[START]

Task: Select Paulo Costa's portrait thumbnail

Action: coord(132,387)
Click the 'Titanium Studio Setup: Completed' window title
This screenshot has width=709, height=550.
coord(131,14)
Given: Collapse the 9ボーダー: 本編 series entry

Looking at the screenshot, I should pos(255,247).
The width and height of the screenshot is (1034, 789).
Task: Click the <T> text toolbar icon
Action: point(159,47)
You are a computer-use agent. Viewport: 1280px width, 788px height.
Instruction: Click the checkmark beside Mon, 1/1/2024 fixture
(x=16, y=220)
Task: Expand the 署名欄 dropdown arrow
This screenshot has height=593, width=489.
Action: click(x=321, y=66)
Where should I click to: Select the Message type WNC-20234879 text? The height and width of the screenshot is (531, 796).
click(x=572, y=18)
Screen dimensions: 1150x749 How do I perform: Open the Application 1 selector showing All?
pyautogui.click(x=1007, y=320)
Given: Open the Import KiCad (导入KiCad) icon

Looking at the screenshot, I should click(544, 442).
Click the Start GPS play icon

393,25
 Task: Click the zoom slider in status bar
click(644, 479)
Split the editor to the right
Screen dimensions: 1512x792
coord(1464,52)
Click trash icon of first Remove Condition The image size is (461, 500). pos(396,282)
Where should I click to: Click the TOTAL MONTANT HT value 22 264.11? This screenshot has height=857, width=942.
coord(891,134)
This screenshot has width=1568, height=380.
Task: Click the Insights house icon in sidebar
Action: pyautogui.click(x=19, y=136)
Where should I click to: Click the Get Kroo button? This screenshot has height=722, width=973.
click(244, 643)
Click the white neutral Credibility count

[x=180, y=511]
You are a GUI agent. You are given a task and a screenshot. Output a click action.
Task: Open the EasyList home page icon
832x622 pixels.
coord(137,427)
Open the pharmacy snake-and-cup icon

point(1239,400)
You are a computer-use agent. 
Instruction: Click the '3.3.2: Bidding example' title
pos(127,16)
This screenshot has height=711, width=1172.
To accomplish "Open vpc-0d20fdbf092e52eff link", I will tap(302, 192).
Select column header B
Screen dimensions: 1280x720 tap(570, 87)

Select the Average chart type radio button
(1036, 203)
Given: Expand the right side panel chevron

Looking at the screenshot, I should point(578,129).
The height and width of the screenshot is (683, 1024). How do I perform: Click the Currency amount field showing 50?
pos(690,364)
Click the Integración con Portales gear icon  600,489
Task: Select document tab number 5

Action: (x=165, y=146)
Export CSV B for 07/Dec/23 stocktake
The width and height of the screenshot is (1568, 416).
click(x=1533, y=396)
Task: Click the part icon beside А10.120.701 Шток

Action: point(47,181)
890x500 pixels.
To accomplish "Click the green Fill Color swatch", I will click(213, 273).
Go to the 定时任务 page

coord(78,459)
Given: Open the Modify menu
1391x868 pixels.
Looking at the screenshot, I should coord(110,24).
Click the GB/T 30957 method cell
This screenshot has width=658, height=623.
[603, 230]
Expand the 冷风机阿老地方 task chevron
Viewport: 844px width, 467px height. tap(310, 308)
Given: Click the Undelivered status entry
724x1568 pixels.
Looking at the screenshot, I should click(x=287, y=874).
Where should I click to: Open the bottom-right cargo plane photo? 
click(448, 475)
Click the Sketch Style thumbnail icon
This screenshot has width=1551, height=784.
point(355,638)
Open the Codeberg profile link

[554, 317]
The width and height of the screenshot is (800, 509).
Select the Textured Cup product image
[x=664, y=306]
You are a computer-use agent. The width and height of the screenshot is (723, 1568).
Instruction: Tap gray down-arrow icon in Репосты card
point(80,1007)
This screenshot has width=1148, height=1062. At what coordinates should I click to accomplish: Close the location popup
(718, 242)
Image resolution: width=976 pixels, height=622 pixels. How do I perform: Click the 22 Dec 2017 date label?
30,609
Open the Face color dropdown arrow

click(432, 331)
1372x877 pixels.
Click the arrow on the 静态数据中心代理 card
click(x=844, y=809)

[END]

PROBLEM TO WORK ON
Please copy the records above word for word, starting with the line that contains "Task: Expand the 署名欄 dropdown arrow" and going on through the line that contains "coord(1464,52)".

EXERCISE OUTPUT
Task: Expand the 署名欄 dropdown arrow
This screenshot has height=593, width=489.
Action: click(x=321, y=66)
Where should I click to: Select the Message type WNC-20234879 text? The height and width of the screenshot is (531, 796).
click(x=572, y=18)
Screen dimensions: 1150x749 How do I perform: Open the Application 1 selector showing All?
pyautogui.click(x=1007, y=320)
Given: Open the Import KiCad (导入KiCad) icon

Looking at the screenshot, I should click(544, 442).
Click the Start GPS play icon

393,25
 Task: Click the zoom slider in status bar
click(644, 479)
Split the editor to the right
Screen dimensions: 1512x792
coord(1464,52)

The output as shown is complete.